Music to my Ears
I really enjoy working with performing artists. Back when I lived and worked in a good size city, I did so quite often. Since moving my practice and myself to an island, however, this happens more rarely.
Earlier this year, I was thrilled to be simultaneously working with two string players. One plays viola and some violin. The other plays cello. One had repetitive strain injury in her right arm; a car hit the other while she was walking and injured her left arm.
At first glance, these may seem like different situations. That said, my Feldenkrais® training and teaching has taught me that no matter the story of our difficulty, when movement of our arms is supported by our trunks, meaning that our ribs and chest are mobile, the strain in the arms and hands is greatly reduced. In the case of musicians, there is a greater physical connection with the instrument and their sound is typically richer.

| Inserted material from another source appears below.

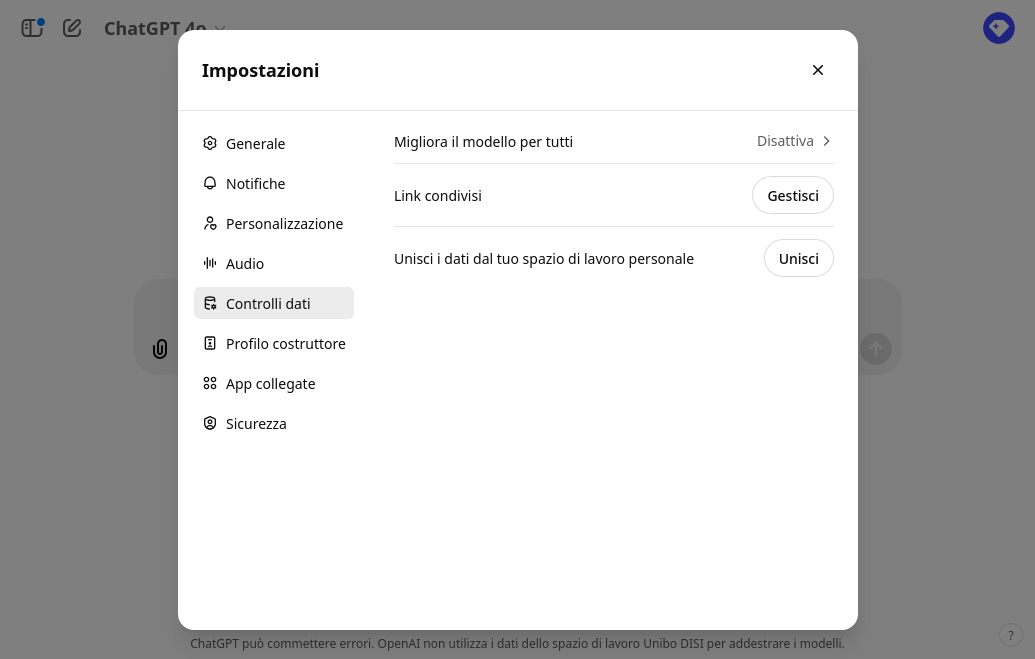This screenshot has width=1035, height=659.
Task: Click the Notifiche bell icon
Action: 210,183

When we started our lessons both of these women played as if their arms and hands alone were responsible for playing the instrument. There was a limited connection between the instrument and themselves. In both cases I did hands on work, Functional Integration® lessons, to help them sense the possibility that they could initiate the movement of their arms from their backs. I also helped them discover increased ease of movement in the chest and ribs.

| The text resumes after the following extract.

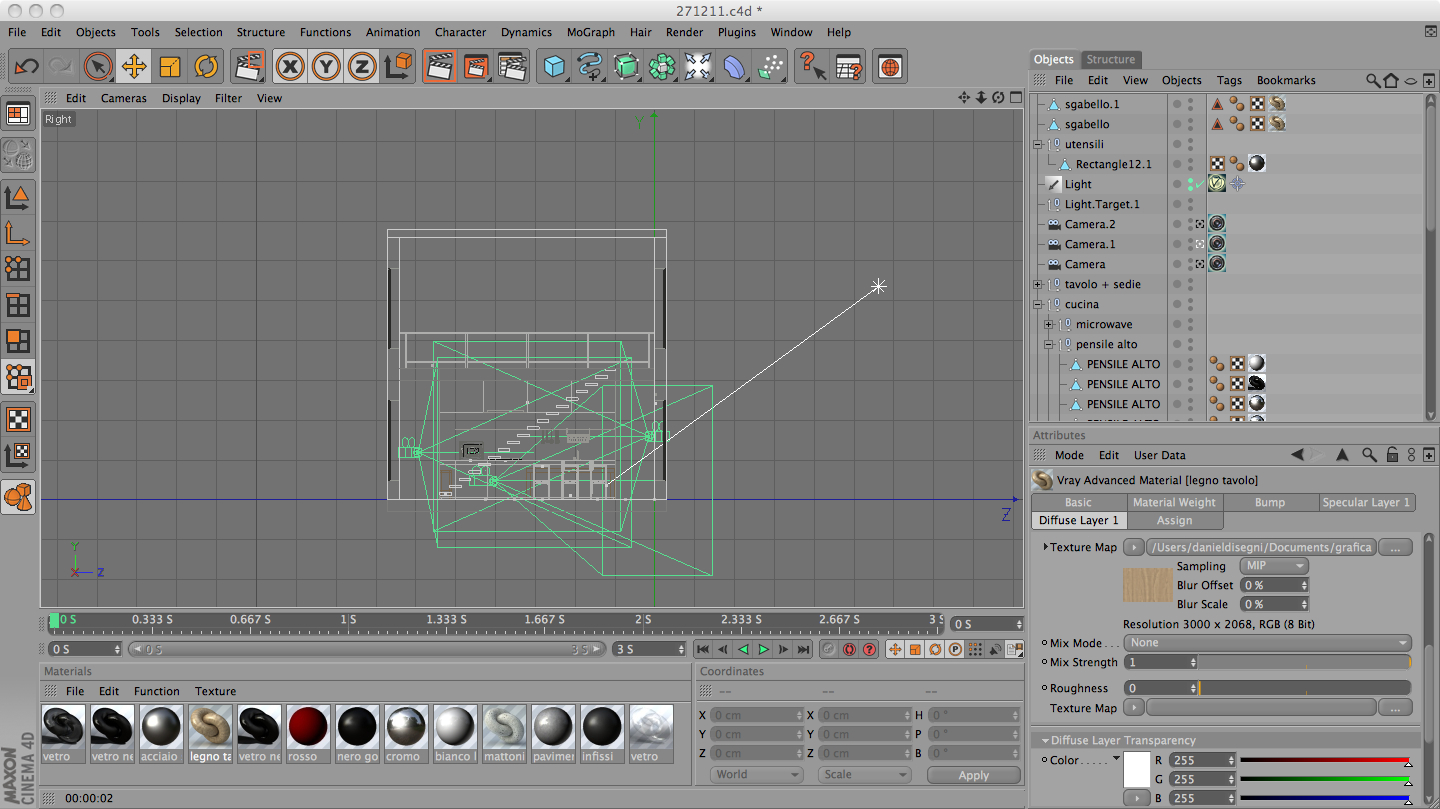Screen dimensions: 1440x809
Task: Toggle the Light object's enabled checkmark
Action: tap(1198, 184)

I also worked with these women directly with their instruments. Before having them play, I asked them to draw an imaginary “infinity” symbol with their instrument using their whole self. This task was performed on the ceiling for the cellist and on the opposite wall for the violist to promote the appropriate movement in the trunk to support playing. Sitting on an inflated cushion made this easier. Only after this did we begin to work directly with playing music, starting with easy “open strings” and progressing to more difficult passages, always stressing that “mistakes” are just variations that enhance learning.
Here is what these two women had to say:
The cellist …
“After a car accident making it difficult to play my beloved cello, finding Marsha has changed everything. Within the first session I was amazed at how she could pinpoint exactly where my issues were and create a depth of sound and control I had been missing.”
The violist …
“I had to let you know that after just two hours or so of practice time to implement the flexible ribs thing, I played a Brahms piece for my professor yesterday and she could not believe what a difference it made in my sound. That was the missing piece!”
Thank you ladies.
Yes they were coming to see me about some pain- but my work is so much more than just getting out of pain- it is about moving in more comfortable and effective ways that help you to do the things that make your life more wonderful.
-In gratitude to Feldenkrais trainer Mary Spire for her advanced trainings in working with musicians.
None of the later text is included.